Texte intégral
COUR D’APPEL D’AIX EN PROVENCE
TRIBUNAL JUDICIAIRE DE NICE
Service de proximité
ORDONNANCE DE REFERE
du 17 Octobre 2024
Minute n°
[S], [J] c/ [I], [I]
DU 17 Octobre 2024
N° RG 24/01263 - N° Portalis DBWR-W-B7I-PSA4
- Exécutoire :
à Me Thierry BAUDIN
- copie certifiée conforme :
à Me Laura SANTINI
à Monsieur [R] [I]
le :
DEMANDEURS:
Monsieur [N] [S]
né le 04 Mars 1959 à [Localité 4]
de nationalité Française
[Adresse 6]
[Localité 2]
Rep/Assistant : Me Thierry BAUDIN, avocat au barreau de Nice, substitué à l’audience par Me Marie-Madeleine DE MOL, avocat au barreau de Nice,
Madame [C] [J] épouse [S]
née le 02 Juillet 1960 à [Localité 3]
[Adresse 6]
[Localité 2]
Rep/Assistant : Me Thierry BAUDIN, avocat au barreau de Nice, substitué à l’audience par Me Marie-Madeleine DE MOL, avocat au barreau de Nice,
DÉFENDEURS:
Monsieur [R] [I]
né le 10 Décembre 1987 à [Localité 7] (TUNISIE)
de nationalité Française
[Adresse 8]
[Localité 1]
non comparant, ni représenté
Madame [V] [I]
née le 03 Octobre 1993 à [Localité 5]
[Adresse 8]
[Adresse 8]
[Localité 1]
Rep/Assistant : Me Laura SANTINI, avocat au barreau de Nice, subsistée à l’audience par Me Leslie DEBRAY-PIOANA avocat au barreau de Nice,
(bénéficie d’une aide juridictionnelle Totale numéro C-06088-2024-4041 du 02/08/2024 accordée par le bureau d’aide juridictionnelle de NICE)

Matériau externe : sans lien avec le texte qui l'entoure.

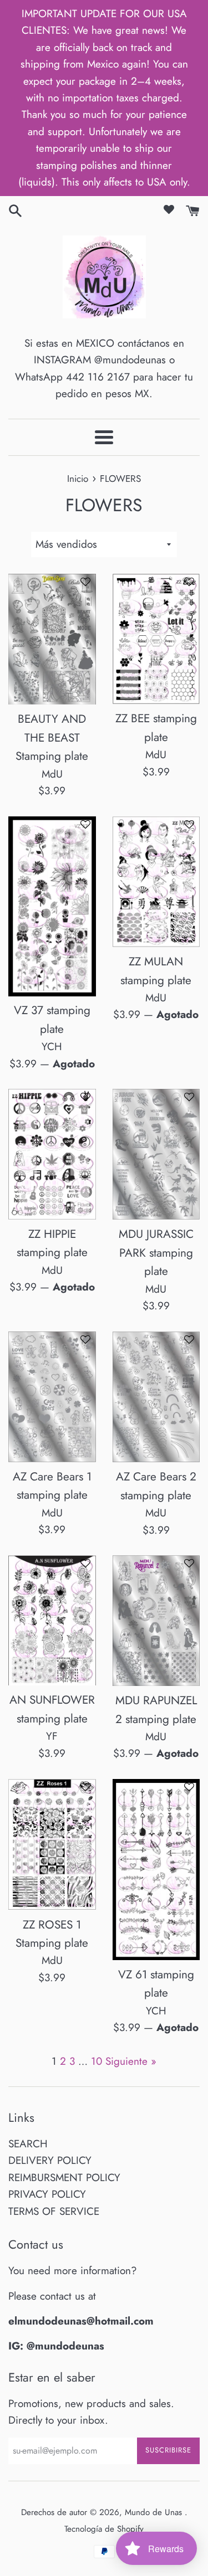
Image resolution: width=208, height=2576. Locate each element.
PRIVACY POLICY (47, 2194)
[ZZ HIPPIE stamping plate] (52, 1154)
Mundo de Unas (155, 2512)
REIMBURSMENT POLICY (64, 2177)
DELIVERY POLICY (50, 2160)
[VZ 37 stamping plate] (52, 906)
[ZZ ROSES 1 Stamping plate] (52, 1844)
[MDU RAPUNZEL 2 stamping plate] (156, 1620)
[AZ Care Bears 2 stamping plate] (156, 1397)
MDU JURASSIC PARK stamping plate (156, 1252)
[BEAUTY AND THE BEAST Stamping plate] (52, 639)
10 (96, 2061)
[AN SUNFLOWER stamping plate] (52, 1620)
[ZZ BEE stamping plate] (156, 639)
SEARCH (28, 2143)
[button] (85, 586)
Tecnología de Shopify (104, 2529)
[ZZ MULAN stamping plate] (156, 882)
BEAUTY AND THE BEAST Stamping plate (52, 737)
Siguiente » (130, 2061)
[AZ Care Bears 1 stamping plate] (52, 1396)
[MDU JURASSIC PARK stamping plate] (156, 1154)
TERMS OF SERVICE (53, 2211)
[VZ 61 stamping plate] (156, 1869)
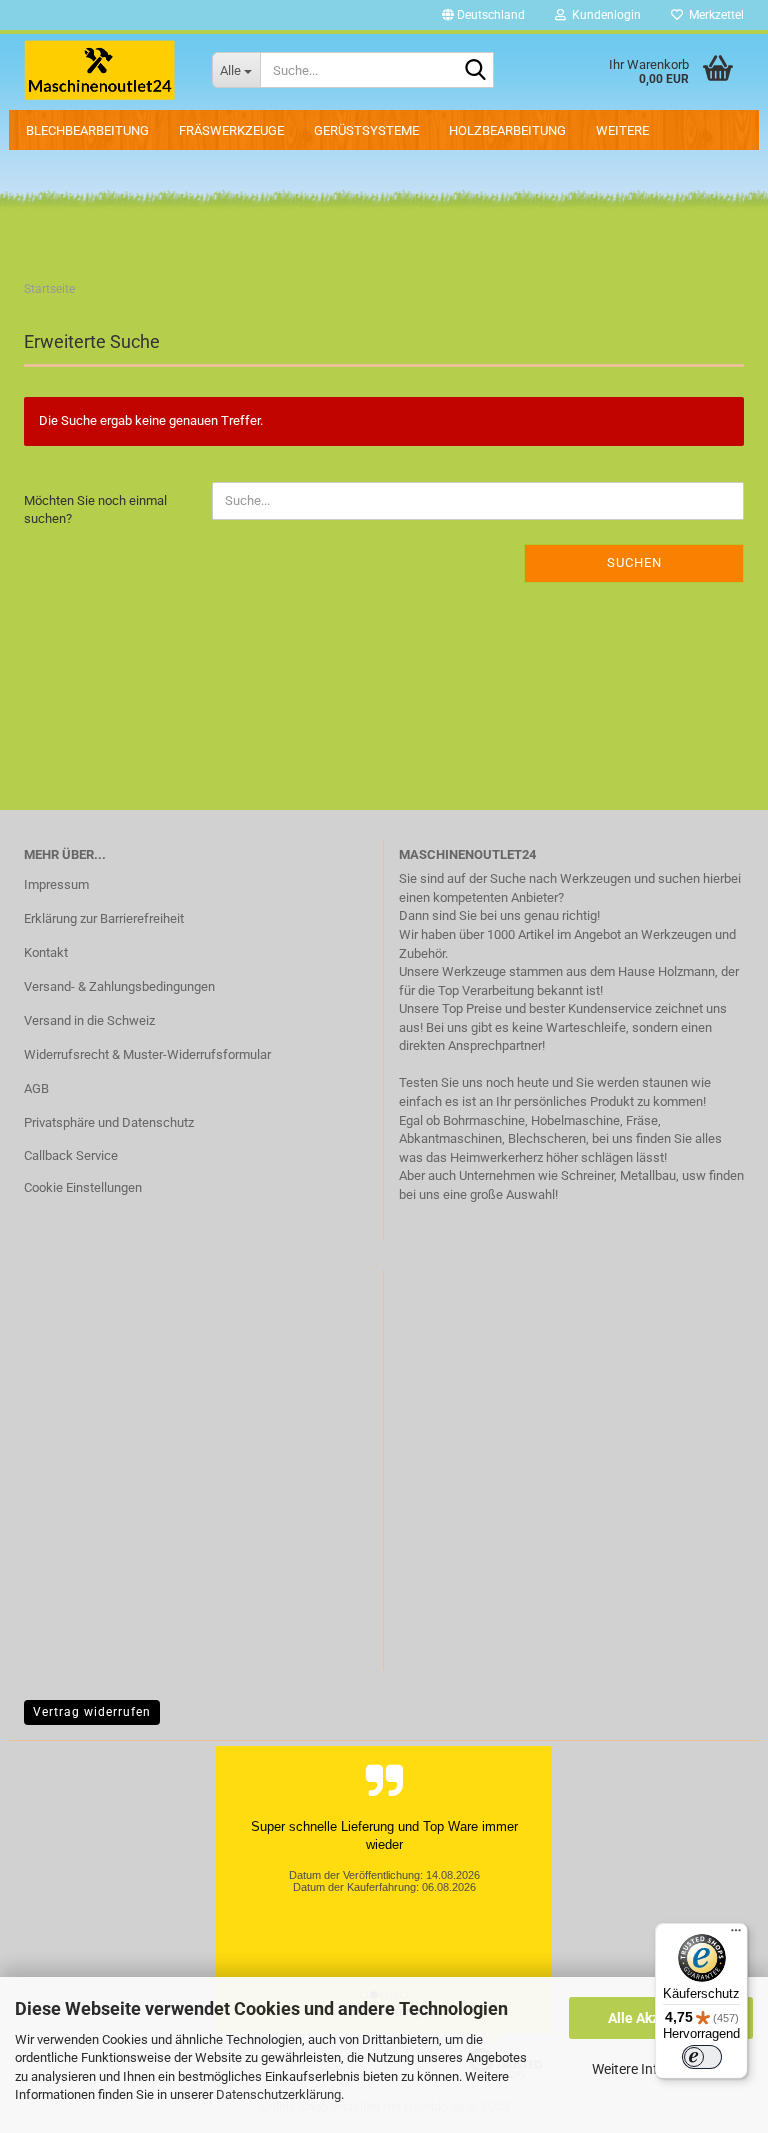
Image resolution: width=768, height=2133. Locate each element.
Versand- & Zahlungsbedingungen (119, 986)
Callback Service (71, 1155)
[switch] (702, 2057)
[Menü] (736, 1935)
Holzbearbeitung (507, 130)
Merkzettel (713, 15)
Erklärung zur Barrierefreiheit (104, 918)
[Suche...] (475, 71)
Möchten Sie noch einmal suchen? (95, 510)
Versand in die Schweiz (89, 1020)
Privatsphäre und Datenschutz (109, 1122)
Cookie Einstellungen (83, 1187)
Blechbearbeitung (87, 130)
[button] (483, 15)
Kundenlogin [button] (603, 15)
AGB (36, 1088)
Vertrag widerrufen (92, 1712)
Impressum (56, 884)
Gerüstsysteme (366, 130)
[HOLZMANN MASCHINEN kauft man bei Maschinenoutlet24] (103, 70)
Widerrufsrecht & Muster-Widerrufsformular (147, 1054)
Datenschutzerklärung (278, 2094)
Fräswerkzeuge (231, 130)
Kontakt (46, 952)
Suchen (634, 562)
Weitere (622, 130)
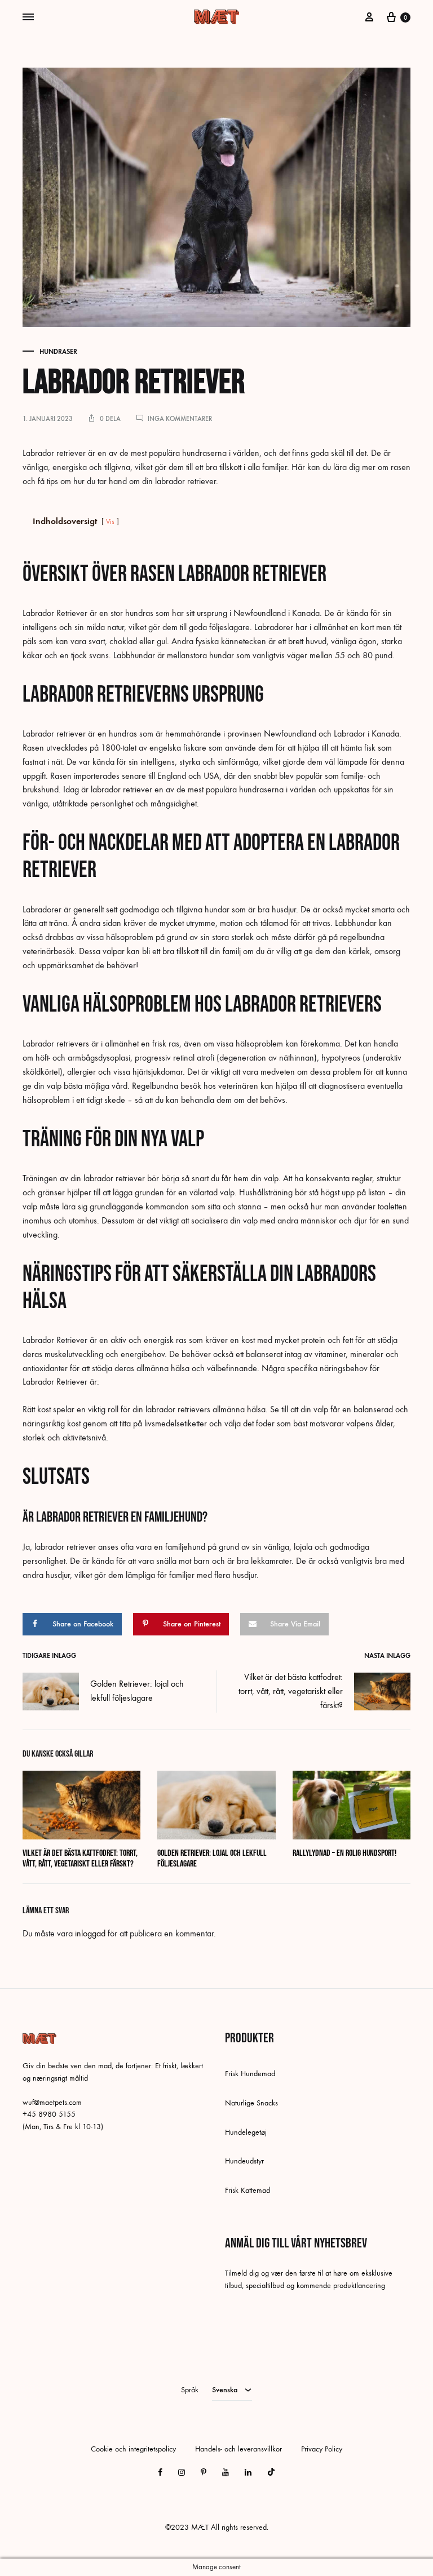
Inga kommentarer (180, 419)
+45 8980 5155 (49, 2114)
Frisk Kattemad (247, 2190)
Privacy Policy (321, 2449)
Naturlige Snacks (251, 2103)
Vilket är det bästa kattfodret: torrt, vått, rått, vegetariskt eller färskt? (290, 1690)
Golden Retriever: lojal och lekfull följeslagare (137, 1690)
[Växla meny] (28, 17)
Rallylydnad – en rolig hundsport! (344, 1853)
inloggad (90, 1933)
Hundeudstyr (244, 2161)
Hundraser (58, 352)
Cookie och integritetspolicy (133, 2449)
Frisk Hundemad (250, 2073)
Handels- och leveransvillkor (238, 2449)
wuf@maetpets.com (52, 2102)
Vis (110, 521)
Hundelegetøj (246, 2132)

COMPOSITION DE LA JURIDICTION:
Lors des débats et du délibéré :
JUGE DES CONTENTIEUX DE LA PROTECTION :
Madame, Monsieur Madame Stéphanie LEGALL, assistée lors des débats par Monsieur Thibaut LLEU, Greffier et lors de la mise à disposition par Monsieur Thibaut LLEU, greffier qui a signé la minute avec le président
DEBATS : A l’audience publique du 02 Septembre 2024, l’affaire a été mise en délibéré, les parties ont été avisées que la décision sera rendue par mise à disposition au greffe le 17 Octobre 2024
DECISION : ordonnance réputée contradictoire rendue en premier ressort et par mise à disposition au greffe le 17 Octobre 2024
EXPOSE DU LITIGE
En vertu d'un contrat passé par acte sous seing privé en date du 24 juin 2020, à effet du 4 juillet 2020, Monsieur [N] [S] et Madame [C] [J] épouse [S] ont loué à Monsieur [R] [I] et Madame [V] [I], un local à usage d'habitation situé [Adresse 8], moyennant un loyer mensuel outre les provisions sur charges d'un montant actuel total de 714,63 Euros.
Des loyers étant demeurés impayés, Monsieur [N] [S] et Madame [C] [J] épouse [S] ont fait signifier un commandement de payer visant la clause résolutoire le 21 novembre 2023, reproduisant les dispositions des articles 24 de la loi du 6 juillet 1989 et 6 de la loi du 31 mai 1990.
La commission départementale de coordination des actions de prévention des expulsions locatives (CCAPEX) a été saisie le 22 novembre 2023.
Par acte d’huissier en date du 26 février 2024, auquel il y a lieu de se reporter pour l'exposé de ses moyens et l’intégralité de ses prétentions, Monsieur [N] [S] et Madame [C] [J] épouse [S] ont fait assigner Les époux [I] en référé devant le juge du contentieux de la protection du tribunal judiciaire de NICE, à l’audience du 3 juin 2024.
A cette audience, Monsieur [N] [S] et Madame [C] [J] épouse [S], représentés par leur conseil, sollicitent le bénéfice de leurs dernières conclusions. Ils actualisent la dette locative à la somme de 6430,48 euros au 1er septembre 2024 loyer de septembre inclus. Ils indiquent s'opposer à l'octroi de délais de paiement.
Monsieur [I] cité à étude, n’a pas comparu.
Madame [V] [I], représentée par son conseil, sollicite des délais de paiement ainsi que la consignation des loyers à la caisse des dépôts et consignation, se plaignant de désordres dans l’appartement.
L’affaire a été mise en délibéré au 17 octobre 2024.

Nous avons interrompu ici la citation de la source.